Chemical and physical data
- Formula: C_{13}H_{16}N_{2}O_{2}
- Molar mass: 232.283 g·mol^{−1}
- 3D model (JSmol): Interactive image;
- SMILES COC1=CC=CC2=C1CCOC2C3=NCCN3;
- InChI InChI=1S/C13H16N2O2/c1-16-11-4-2-3-10-9(11)5-8-17-12(10)13-14-6-7-15-13/h2-4,12H,5-8H2,1H3,(H,14,15); Key:GHIKYGQWBRHEGU-UHFFFAOYSA-N;

= Tasipimidine =

Tasipimidine (INN, USAN; developmental code names ODM-105 and ORM-19695), sold under the brand name Tessie, is an α_{2}-adrenergic receptor agonist which is approved for the short-term treatment of fear and anxiety in dogs. It is also under development for the treatment of insomnia in humans. The drug is used as an oral solution in dogs, whereas its route of administration for humans is unspecified.
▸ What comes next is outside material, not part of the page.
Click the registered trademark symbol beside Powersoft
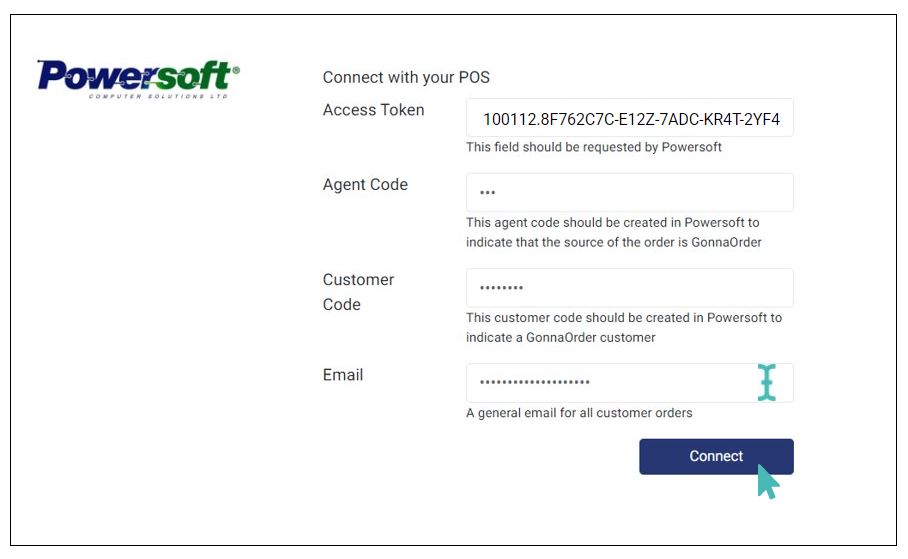The height and width of the screenshot is (559, 908). click(236, 70)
The drug acts as a potent and selective full agonist of the human α_{2A}-adrenergic receptor. Conversely, it is a much weaker agonist of the rodent α_{2B}-, α_{2C}-, and α_{2D}-adrenergic receptors. In addition, it shows only low affinity for α_{1}-adrenergic receptors, where it appears to act as a partial agonist. Tasipimidine produces anxiolytic, sedative, hypolocomotor, hypotensive, and bradycardic effects in animals.
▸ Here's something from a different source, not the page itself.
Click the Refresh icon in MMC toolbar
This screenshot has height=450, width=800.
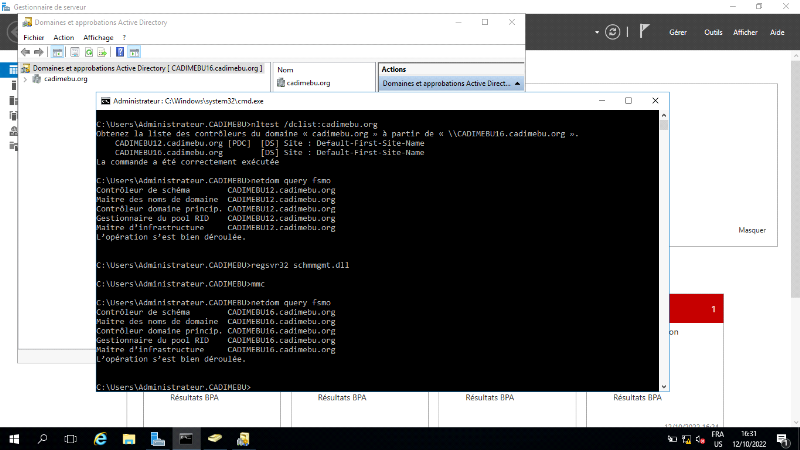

Tasipimidine is under development for use in humans by Orion Corporation. As of October 2024, it is in phase 2 clinical trials for this indication. The drug is or was also under development for the treatment of psychiatric disorders in humans, but no recent development for this indication has been reported. It has reached phase 1 trials for psychiatric disorders. Tasipimidine was approved for treatment of fear and anxiety in dogs in the European Union in 2021.